Building recreational lakes in the city to store treated wastewater.

Creating wetlands with standing ponds of wastewater in or outside the city.

Injecting treated wastewater into the water table. The problem with this plan is the water table is shallow in Escondido, which is in a valley, and the treated sewage could seep into low-lying yards and homes, Burcham said.

Discharging highly treated wastewater directly into Escondido Creek, an environmentally controversial proposal.

Buying out the 5 million-gallon-a-day capacity that San Diego has in Escondido's treatment plant. San Diego uses the Escondido plant to treat sewage from Rancho Bernardo.

Replacing the existing wastewater discharge pipe, which ranges from 30 inches to 36 inches in diameter, with a 42-inch pipe. The existing pipe can handle up to about 21 million gallons a day; the replacement would have a capacity of about 33 million gallons.

The consultant is expected to finish the study in a few weeks.

The city first hired Brown and Caldwell in September 2005 to evaluate the treatment plant for $586,000.

The firm produced a report in December 2006 that concluded Escondido would need to spend from $450 million to $533 million to upgrade the plant and install a larger outfall pipe.

Mayor Lori Holt Pfeiler has questioned why the city needs so much additional disposal capacity when it had installed an elaborate system to recycle wastewater.

Currently, the recycling system diverts from 3 million to 5 million gallons of the 15 million gallons of wastewater Escondido produces each day, cleans it further and distributes it throughout the city by a system of purple pipes. The water is used for irrigation and to cool Sempra's electricity generating plant.

But the recycling facility has a permit to treat no more than 9 million gallons of recycled water each day, Burcham said, and the city does not yet have additional customers who want more recycled water.

To recycle more wastewater, the city would need to expand its recycling plant. Recycling costs $1,500 more per million gallons than the lower-level treatment required for discharging it in the ocean.

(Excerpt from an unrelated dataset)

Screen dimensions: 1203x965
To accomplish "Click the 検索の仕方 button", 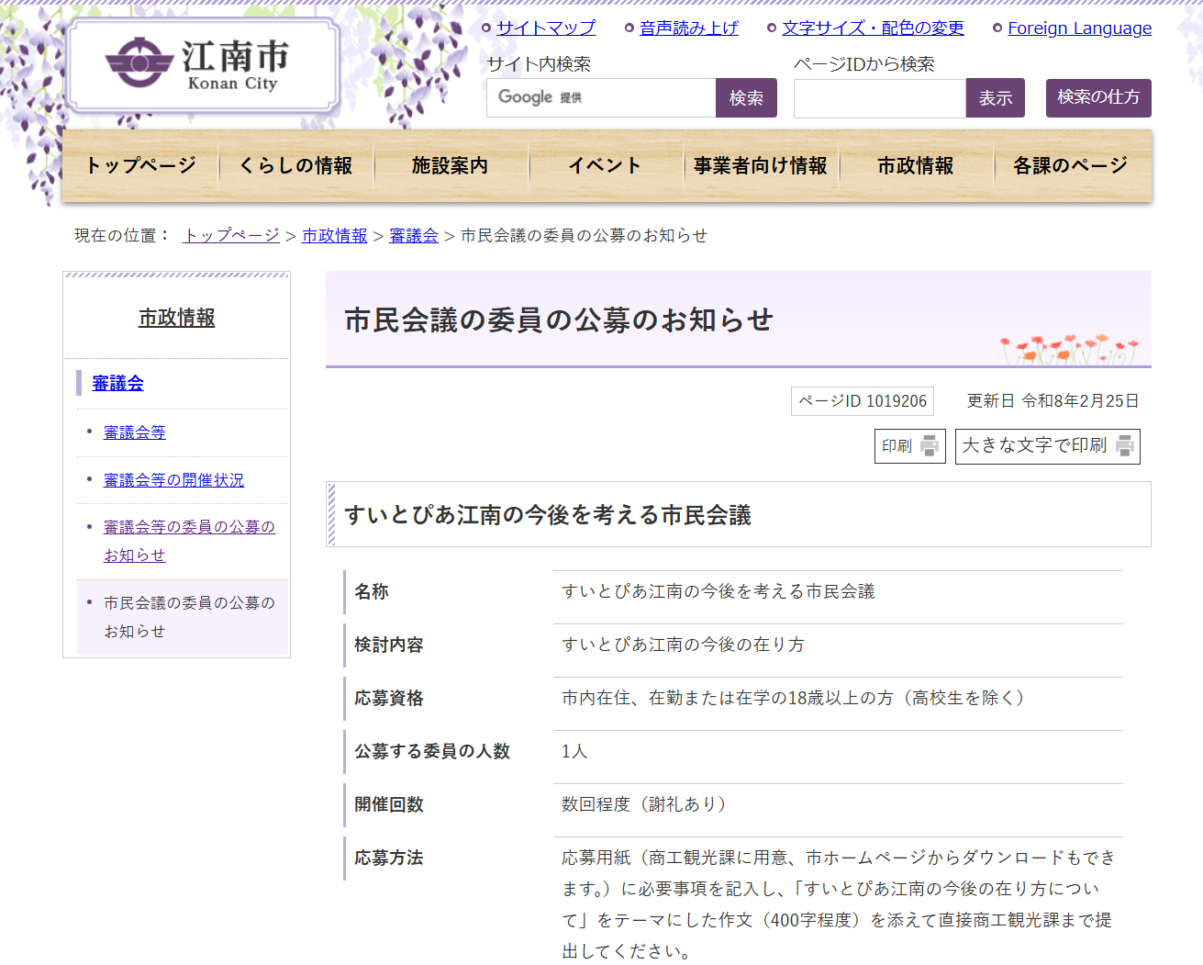I will click(1098, 98).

“We are between a rock and hard place,” Burcham said.

The city is hoping that recreational lakes, wetlands or direct discharge into Escondido Creek may be the solution.

“The train is moving down the track. Every time we approve development, we take away sewer capacity,” said Charlie Grimm, Escondido's assistant city manager. “We need to get moving as quickly as possible and expand as quickly as possible.”

Fined for violations

The inadequacies of the Hale Avenue treatment plant have become apparent.

In late 2006, the city limited Stone Brewing to discharging no more than 25,000 gallons of wastewater a day into the city's treatment system. The city imposed the limit after concluding that Stone's beer-brewing wastewater contained so many organic solids that it was using up too much treatment capacity. Stone trucks its additional wastewater to a treatment plant in San Diego.

In 2005, the regional water quality board determined that Escondido was guilty of violations for improperly treating sewage and for spills, and the board fined the city $1.8 million.

The violations occurred in 2004 and 2005 and included 393 incidents of discharging inadequately treated sewage, a 280,000-gallon spill into Escondido Creek and a 73,000-gallon spill into San Elijo Lagoon, Alpert said.

The spills occurred during the heavy rains of 2005. The city said runoff water entering its sewage system overwhelmed storage ponds.

The city said the inadequately treated wastewater was the result of a company illegally dumping a toxic chemical into a sewer, which killed bacteria the treatment plant uses to clean wastewater.

Escondido officials negotiated with the regional board and reached a settlement agreement in 2006. The agreement specified that the city would pay $690,000 in fines and conduct comprehensive studies of the Hale Avenue facility's capacity.

But environmental groups appealed the settlement, arguing that the fines should have been higher. The state board overturned the settlement last year and sent the matter back to the regional board. Alpert said the regional board should have a decision soon.